Transforming the Theological Turn

Phenomenology with Emmanuel Falque

Edited by Martin Koci Catholic University Linz, Jason Alvis

Publication date:

14 October 2020

Length of book:

264 pages

Publisher

Rowman & Littlefield Publishers

Dimensions:

228x160mm
6x9"

ISBN-13: 9781786616227

Continental philosophers of religion have been engaging with theological issues, concepts and questions for several decades, blurring the borders between the domains of philosophy and theology. Yet when Emmanuel Falque proclaims that both theologians and philosophers need not be afraid of crossing the Rubicon – the point of no return – between these often artificially separated disciplines, he scandalised both camps.

Despite the scholarly reservations, the theological turn in French phenomenology has decisively happened. The challenge is now to interpret what this given fact of creative encounters between philosophy and theology means for these disciplines.

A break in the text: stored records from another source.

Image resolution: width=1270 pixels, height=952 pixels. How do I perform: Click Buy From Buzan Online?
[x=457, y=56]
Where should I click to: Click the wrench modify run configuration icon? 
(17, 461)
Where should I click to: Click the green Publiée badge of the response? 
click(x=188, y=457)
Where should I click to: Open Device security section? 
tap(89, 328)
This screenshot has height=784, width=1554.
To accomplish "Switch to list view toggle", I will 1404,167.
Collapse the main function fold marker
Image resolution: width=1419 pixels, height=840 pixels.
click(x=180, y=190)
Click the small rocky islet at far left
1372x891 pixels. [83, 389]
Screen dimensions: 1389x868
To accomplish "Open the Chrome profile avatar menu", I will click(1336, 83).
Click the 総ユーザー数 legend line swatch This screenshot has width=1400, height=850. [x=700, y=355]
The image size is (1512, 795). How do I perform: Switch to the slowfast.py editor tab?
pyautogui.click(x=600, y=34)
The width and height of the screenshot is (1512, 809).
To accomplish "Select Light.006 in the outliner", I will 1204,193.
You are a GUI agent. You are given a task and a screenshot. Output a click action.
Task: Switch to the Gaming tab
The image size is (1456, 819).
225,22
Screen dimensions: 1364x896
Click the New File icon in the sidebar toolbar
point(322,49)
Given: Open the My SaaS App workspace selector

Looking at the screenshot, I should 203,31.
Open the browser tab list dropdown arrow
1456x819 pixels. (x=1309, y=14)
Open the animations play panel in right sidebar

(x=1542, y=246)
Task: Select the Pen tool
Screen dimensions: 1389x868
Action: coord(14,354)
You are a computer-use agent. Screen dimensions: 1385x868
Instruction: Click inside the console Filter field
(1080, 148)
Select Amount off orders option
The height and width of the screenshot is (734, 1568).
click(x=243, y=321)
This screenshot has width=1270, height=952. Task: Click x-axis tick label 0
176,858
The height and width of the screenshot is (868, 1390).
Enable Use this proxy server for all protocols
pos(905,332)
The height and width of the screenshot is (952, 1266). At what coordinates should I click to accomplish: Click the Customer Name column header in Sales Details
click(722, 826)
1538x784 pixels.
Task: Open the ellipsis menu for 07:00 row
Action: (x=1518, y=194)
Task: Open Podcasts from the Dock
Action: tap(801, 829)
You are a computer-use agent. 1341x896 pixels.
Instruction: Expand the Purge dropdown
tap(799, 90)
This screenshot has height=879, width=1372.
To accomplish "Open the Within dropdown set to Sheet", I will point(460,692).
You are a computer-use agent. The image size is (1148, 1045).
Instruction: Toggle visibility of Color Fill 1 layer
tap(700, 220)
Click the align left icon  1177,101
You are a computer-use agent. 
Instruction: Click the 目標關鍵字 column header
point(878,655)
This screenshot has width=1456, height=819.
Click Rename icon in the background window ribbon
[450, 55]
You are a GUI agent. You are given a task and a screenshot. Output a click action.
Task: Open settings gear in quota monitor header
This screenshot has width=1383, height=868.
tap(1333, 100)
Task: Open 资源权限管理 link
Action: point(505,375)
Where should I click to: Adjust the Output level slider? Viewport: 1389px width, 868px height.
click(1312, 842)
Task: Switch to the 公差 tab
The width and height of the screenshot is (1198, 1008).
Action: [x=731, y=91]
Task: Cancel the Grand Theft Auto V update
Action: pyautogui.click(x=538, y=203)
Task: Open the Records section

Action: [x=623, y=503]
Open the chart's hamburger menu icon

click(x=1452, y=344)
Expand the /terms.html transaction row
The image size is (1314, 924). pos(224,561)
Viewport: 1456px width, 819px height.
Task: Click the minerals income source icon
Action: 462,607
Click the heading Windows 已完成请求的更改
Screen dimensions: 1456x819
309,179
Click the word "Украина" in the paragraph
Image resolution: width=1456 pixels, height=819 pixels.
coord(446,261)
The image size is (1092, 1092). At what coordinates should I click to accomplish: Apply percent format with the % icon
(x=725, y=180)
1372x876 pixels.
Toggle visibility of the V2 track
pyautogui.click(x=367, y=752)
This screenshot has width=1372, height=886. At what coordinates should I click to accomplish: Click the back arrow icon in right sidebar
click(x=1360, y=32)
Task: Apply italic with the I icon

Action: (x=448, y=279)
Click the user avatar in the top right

In this collection, written by both theologians and philosophers, the question “Must we cross the Rubicon?” is central. However, rather than simply opposing or subscribing to Falque’s position, the individual chapters of this book interrogate and critically reflect on the relationship between theology and philosophy, offering novel perspectives and redrawing the outlines of their borderlands.
To be introduced to Emmanuel Falque, to be led into his thinking and his writing: this is an event that no student of phenomenology, especially in its theological frame, should miss. Here one finds Falque read, compared and engaged, and here one finds much to ponder about the current state of our thinking about philosophy, theology, and their mutual relations.